[Opening RECORDS SUPPLIED section]

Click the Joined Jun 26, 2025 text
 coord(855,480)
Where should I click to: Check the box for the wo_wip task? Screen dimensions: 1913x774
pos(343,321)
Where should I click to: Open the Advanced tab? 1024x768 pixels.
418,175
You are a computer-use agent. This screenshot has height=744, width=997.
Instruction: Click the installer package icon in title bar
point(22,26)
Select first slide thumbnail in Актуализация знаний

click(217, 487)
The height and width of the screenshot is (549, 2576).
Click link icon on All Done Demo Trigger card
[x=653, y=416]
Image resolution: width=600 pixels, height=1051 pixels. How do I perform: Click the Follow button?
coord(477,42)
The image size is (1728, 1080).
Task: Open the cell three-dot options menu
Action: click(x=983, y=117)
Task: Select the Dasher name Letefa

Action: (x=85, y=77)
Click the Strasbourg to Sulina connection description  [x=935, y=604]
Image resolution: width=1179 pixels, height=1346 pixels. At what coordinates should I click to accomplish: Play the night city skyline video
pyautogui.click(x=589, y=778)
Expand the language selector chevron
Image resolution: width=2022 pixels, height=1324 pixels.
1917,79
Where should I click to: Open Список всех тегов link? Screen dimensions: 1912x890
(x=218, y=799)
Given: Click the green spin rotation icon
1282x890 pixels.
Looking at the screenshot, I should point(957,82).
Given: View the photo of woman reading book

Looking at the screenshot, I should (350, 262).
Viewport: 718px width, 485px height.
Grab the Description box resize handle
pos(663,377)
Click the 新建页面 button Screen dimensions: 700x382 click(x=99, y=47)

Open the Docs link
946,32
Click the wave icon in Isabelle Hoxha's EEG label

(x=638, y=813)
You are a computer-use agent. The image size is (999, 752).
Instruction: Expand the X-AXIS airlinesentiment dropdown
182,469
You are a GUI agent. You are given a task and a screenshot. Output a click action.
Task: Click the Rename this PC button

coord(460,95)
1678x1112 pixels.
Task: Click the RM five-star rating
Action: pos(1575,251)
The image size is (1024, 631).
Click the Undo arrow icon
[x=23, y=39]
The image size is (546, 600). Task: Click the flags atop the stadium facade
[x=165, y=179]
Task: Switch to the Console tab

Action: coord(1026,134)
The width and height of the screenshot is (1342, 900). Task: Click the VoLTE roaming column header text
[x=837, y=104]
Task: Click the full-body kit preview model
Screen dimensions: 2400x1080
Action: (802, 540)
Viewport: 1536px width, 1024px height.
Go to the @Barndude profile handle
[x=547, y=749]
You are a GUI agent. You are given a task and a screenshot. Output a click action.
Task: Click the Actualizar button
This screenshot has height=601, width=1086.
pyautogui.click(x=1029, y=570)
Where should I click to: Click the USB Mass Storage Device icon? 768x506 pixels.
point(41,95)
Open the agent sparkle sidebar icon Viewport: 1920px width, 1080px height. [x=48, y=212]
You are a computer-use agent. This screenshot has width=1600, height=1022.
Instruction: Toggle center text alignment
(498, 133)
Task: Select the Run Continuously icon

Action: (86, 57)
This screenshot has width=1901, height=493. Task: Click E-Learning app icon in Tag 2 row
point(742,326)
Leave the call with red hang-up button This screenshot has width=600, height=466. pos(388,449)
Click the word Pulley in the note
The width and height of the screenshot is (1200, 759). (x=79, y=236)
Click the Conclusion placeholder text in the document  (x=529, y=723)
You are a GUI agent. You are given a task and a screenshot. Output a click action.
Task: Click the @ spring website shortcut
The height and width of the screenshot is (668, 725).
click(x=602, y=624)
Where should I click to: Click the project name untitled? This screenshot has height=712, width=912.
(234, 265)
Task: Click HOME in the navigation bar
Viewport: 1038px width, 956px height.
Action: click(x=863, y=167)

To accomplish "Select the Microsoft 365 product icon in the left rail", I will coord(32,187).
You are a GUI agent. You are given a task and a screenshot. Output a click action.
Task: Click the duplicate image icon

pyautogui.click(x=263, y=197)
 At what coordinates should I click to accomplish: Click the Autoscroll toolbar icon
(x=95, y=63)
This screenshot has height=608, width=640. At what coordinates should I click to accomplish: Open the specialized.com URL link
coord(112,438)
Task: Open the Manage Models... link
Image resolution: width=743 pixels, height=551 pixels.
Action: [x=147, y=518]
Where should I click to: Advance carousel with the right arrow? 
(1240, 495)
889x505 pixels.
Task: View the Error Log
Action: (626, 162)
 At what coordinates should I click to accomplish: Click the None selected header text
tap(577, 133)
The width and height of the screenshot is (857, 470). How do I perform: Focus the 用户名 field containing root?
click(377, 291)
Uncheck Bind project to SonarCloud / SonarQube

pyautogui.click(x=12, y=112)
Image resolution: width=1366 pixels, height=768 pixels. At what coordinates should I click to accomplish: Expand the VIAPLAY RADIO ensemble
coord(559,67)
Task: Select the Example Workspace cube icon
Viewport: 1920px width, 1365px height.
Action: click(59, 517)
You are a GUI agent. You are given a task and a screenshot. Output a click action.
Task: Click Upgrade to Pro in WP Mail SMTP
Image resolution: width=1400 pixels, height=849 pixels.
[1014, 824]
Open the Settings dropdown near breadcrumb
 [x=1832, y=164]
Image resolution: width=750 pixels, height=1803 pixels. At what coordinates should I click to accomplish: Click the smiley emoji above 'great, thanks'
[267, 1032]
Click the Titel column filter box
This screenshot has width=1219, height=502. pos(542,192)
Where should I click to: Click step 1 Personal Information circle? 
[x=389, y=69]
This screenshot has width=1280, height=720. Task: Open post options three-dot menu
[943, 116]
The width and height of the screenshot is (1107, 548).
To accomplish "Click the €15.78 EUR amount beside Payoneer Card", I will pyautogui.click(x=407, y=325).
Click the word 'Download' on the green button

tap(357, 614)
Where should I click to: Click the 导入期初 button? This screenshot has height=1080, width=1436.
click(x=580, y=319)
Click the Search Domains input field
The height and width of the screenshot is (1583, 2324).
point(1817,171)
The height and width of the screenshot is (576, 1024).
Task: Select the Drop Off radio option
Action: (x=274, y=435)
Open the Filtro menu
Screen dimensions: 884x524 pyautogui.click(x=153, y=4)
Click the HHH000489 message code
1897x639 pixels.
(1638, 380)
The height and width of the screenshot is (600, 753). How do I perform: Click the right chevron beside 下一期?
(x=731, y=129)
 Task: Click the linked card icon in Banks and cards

[Closing RECORDS SUPPLIED section]

### EXERCISE
Only a number is expected in reply: how many lines of the entries hold the word "computer"?

### TASK ANSWER
3